WORK TO BE COMPLETED ::
From the line containing "Given: Open the Hongkong odds type dropdown" down to the final line of the entries below, return each line exactly and drop the pictures.

= = =

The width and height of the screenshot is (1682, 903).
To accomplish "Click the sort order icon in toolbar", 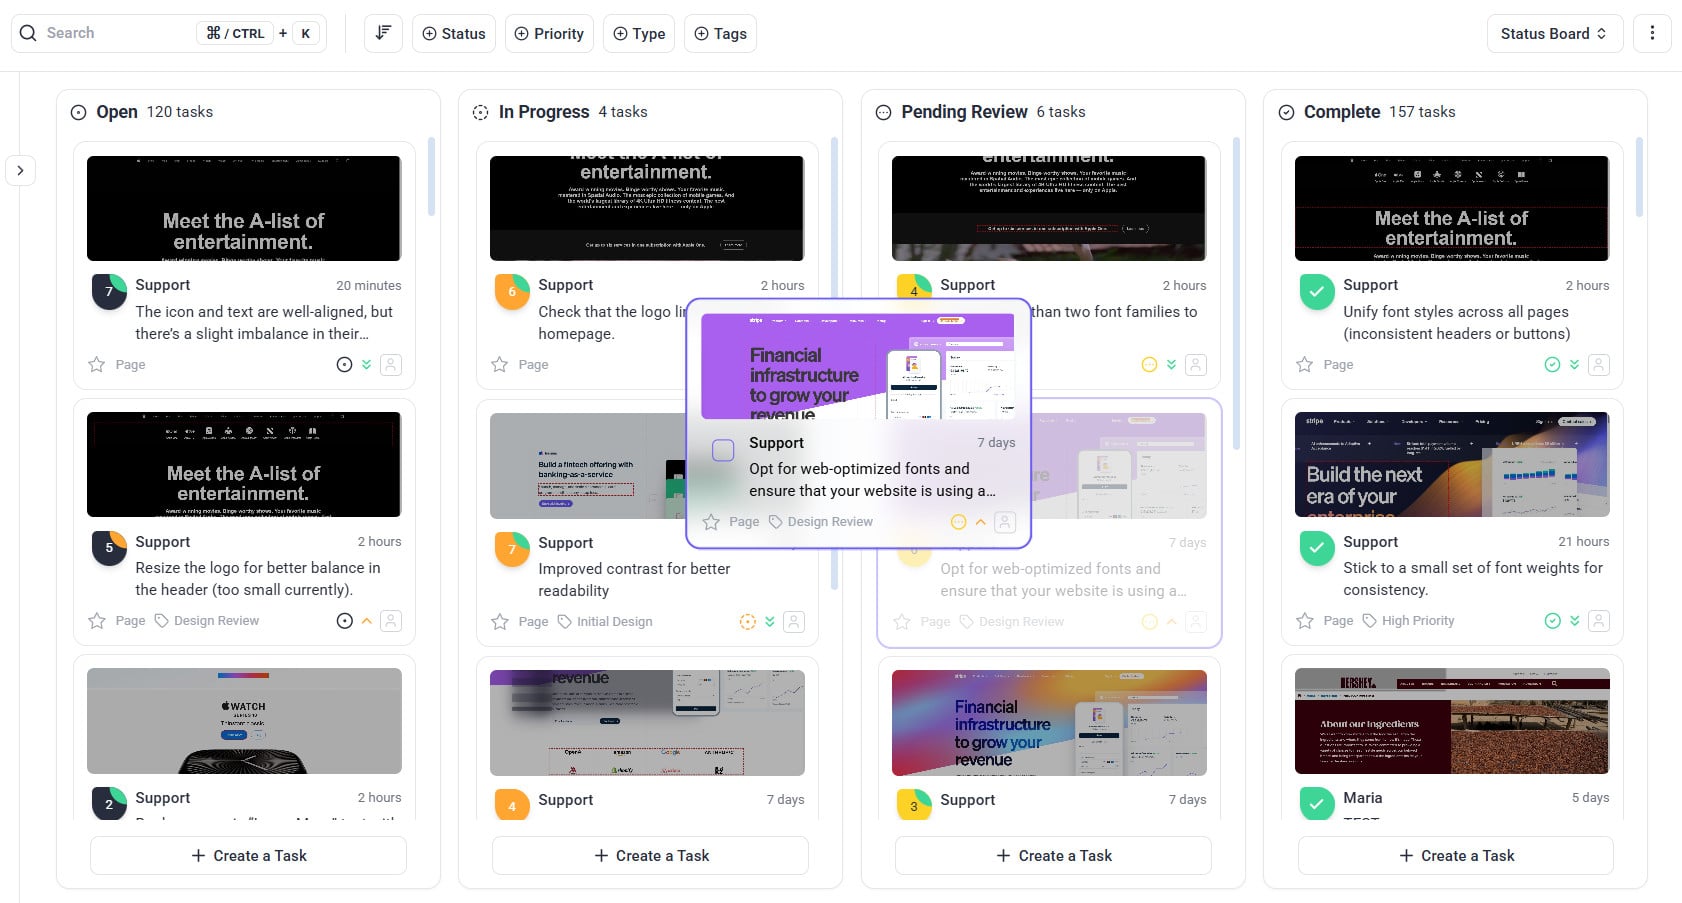I will tap(383, 33).
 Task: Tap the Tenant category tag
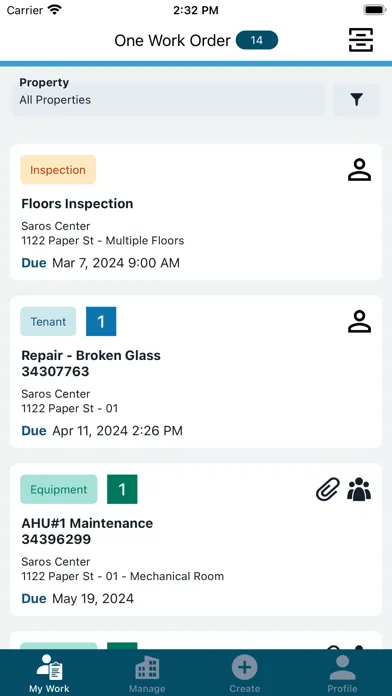[x=48, y=321]
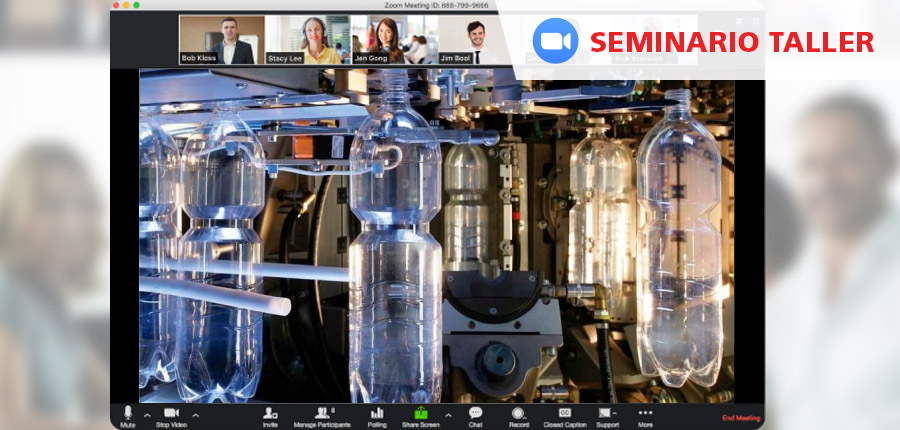Select Jen Gong video thumbnail
Screen dimensions: 900x430
coord(394,40)
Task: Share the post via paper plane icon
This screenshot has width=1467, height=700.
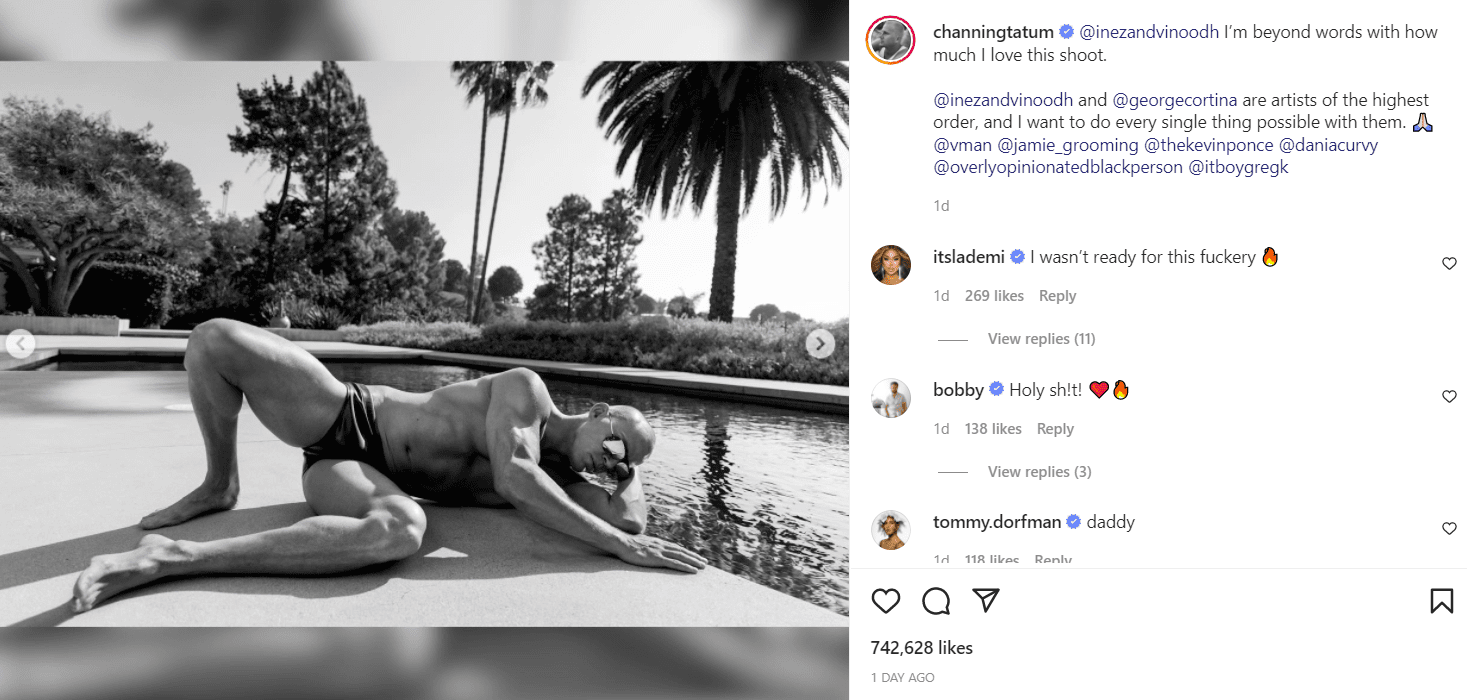Action: click(986, 600)
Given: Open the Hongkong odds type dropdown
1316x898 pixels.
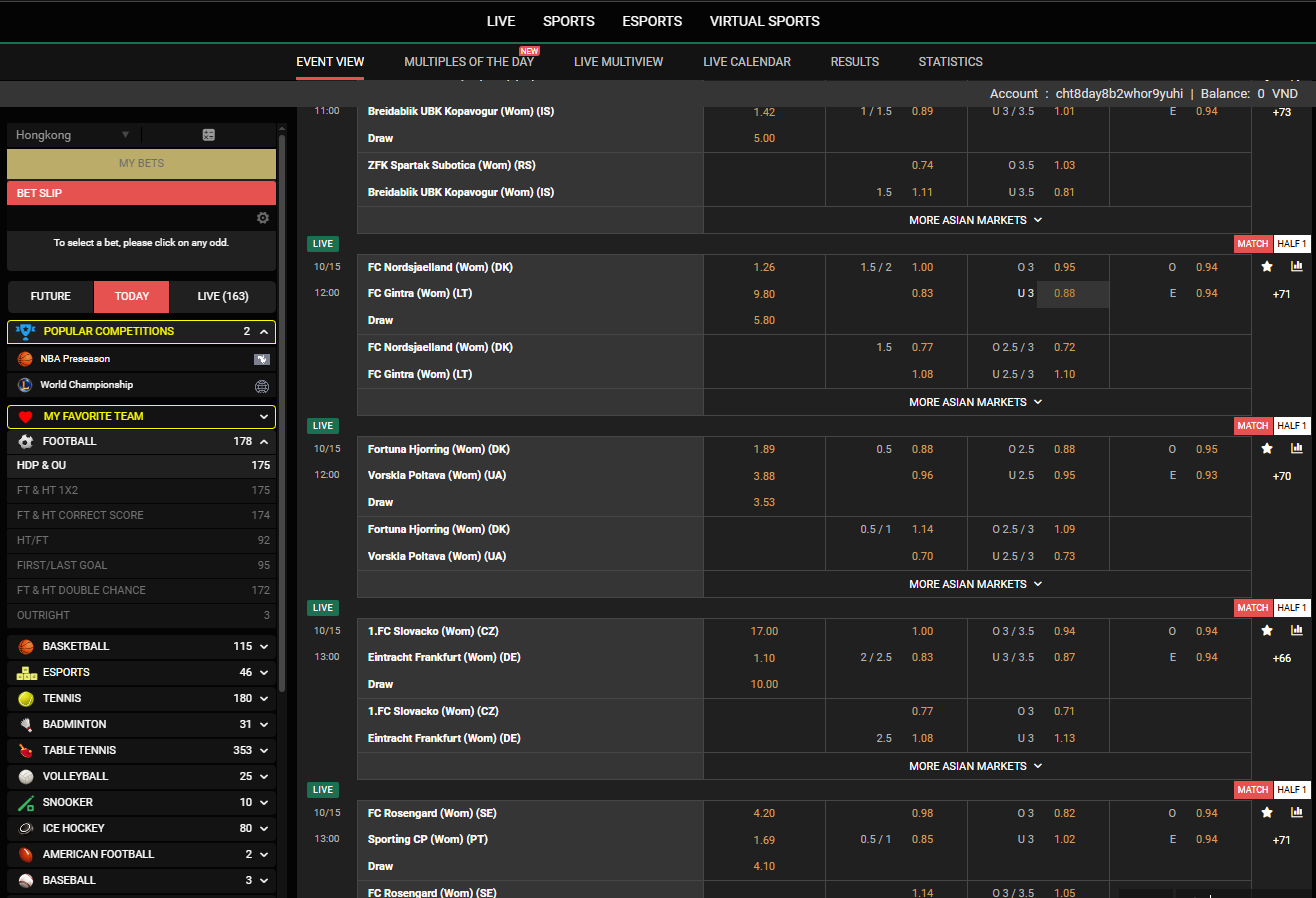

= = =

EXERCISE OUTPUT ::
Given: Open the Hongkong odds type dropdown
1316x898 pixels.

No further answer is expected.